Mac OS is crashing when debugger stops on a breakpoint
See original GitHub issueI’ve encountered an issue with multiple Mac laptops running the latest Catalina OS.
The scenario is running 2 processes with Feathers services & feathers-distributed and stopping the first process on a debug breakpoint. when it happens, the second process keeps sending hello messages on the channels. this is causing “socket stress” and leads to TCP Zero-Window issue. a short while after that, the OS is crashing and reboots (sort of Apple bug).

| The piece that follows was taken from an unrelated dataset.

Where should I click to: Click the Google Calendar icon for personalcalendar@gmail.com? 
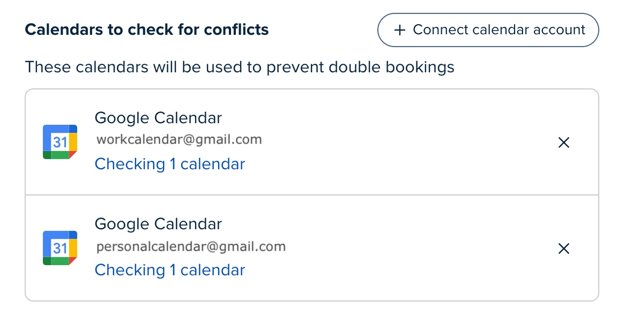pos(60,248)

The solution that I’ve come with is to run the second process as a fork of the first process, send it heartbeat messages every second. when the fork detects the absent of the heartbeat messages for more than 2 seconds, it will stop all channels opened by feathers-distributed and will resume them when heartbeat is received again.

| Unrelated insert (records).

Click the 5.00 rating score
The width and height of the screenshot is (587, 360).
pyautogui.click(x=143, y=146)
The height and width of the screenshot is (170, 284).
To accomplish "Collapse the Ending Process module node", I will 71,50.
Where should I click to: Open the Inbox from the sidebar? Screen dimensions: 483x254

I’m wondering if this a known issue, because it is reproduced easily locally with Redis or broadcast, though the workaround applies only to Redis. with broadcast, the process will fail after resuming the channels due to closed socket.
This is the gist of stopping/resuming all channels:
const stopChannels = app => {
stop(app.serviceSubscriber);
stop(app.servicePublisher);
for (const service of Object.values(app.services)) {
stop(service.requester);
stop(service.responder);
stop(service.serviceEventsSubscriber);
stop(service.serviceEventsPublisher);
}
};
const startChannels = app => {
start(app.serviceSubscriber);
start(app.servicePublisher);
for (const service of Object.values(app.services)) {
start(service.requester);
start(service.responder);
start(service.serviceEventsSubscriber);
start(service.serviceEventsPublisher);
}
};
const stop = channel => {
if (channel)
channel.discovery.stop();
};
const start = channel => {
if (channel)
channel.discovery.start();
};
We can integrate this into the library, since the project should not manage the list of opened channels.
Issue Analytics
- State:
- Created 4 years ago
- Comments:5 (3 by maintainers)
Top GitHub Comments
Closing in favor of https://github.com/kalisio/feathers-distributed/issues/48.
Thanks. It usually takes a minute or two to crash the OS with ~150 services (without Feathers events publishing) and for a developer, holding on a breakpoint for more than a minute is not a rare use-case.